:: Exercise ::
Print every entry word for word, but omit the pictures.

:: Provided entries ::
+---+
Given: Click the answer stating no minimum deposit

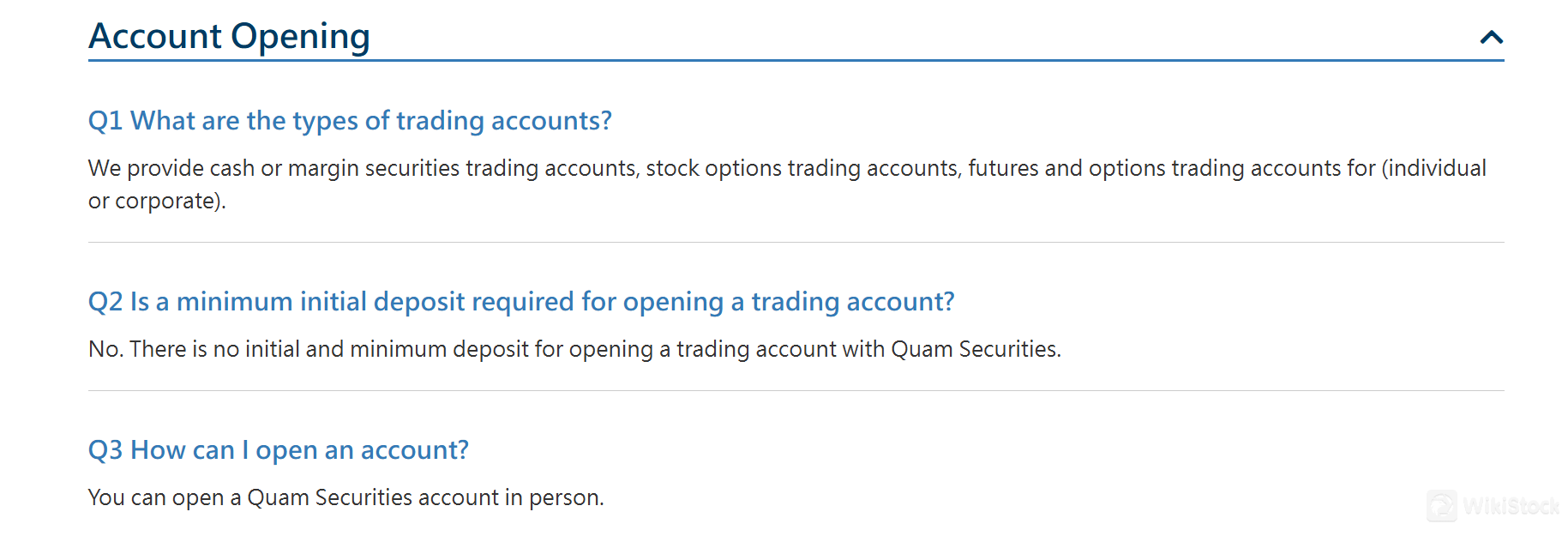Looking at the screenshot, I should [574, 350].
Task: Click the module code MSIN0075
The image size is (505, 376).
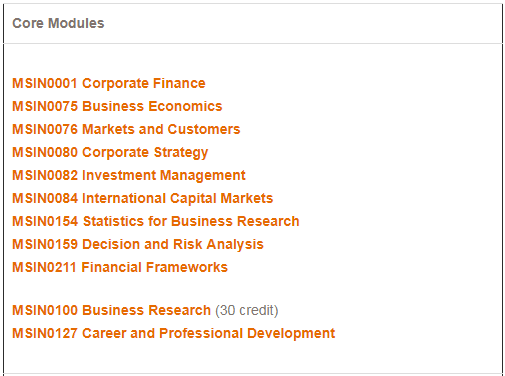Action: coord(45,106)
+---+
:: Task answer ::
Given: Click the answer stating no minimum deposit

Looking at the screenshot, I should [574, 350].
Task: Click the module code MSIN0075
The image size is (505, 376).
Action: coord(45,106)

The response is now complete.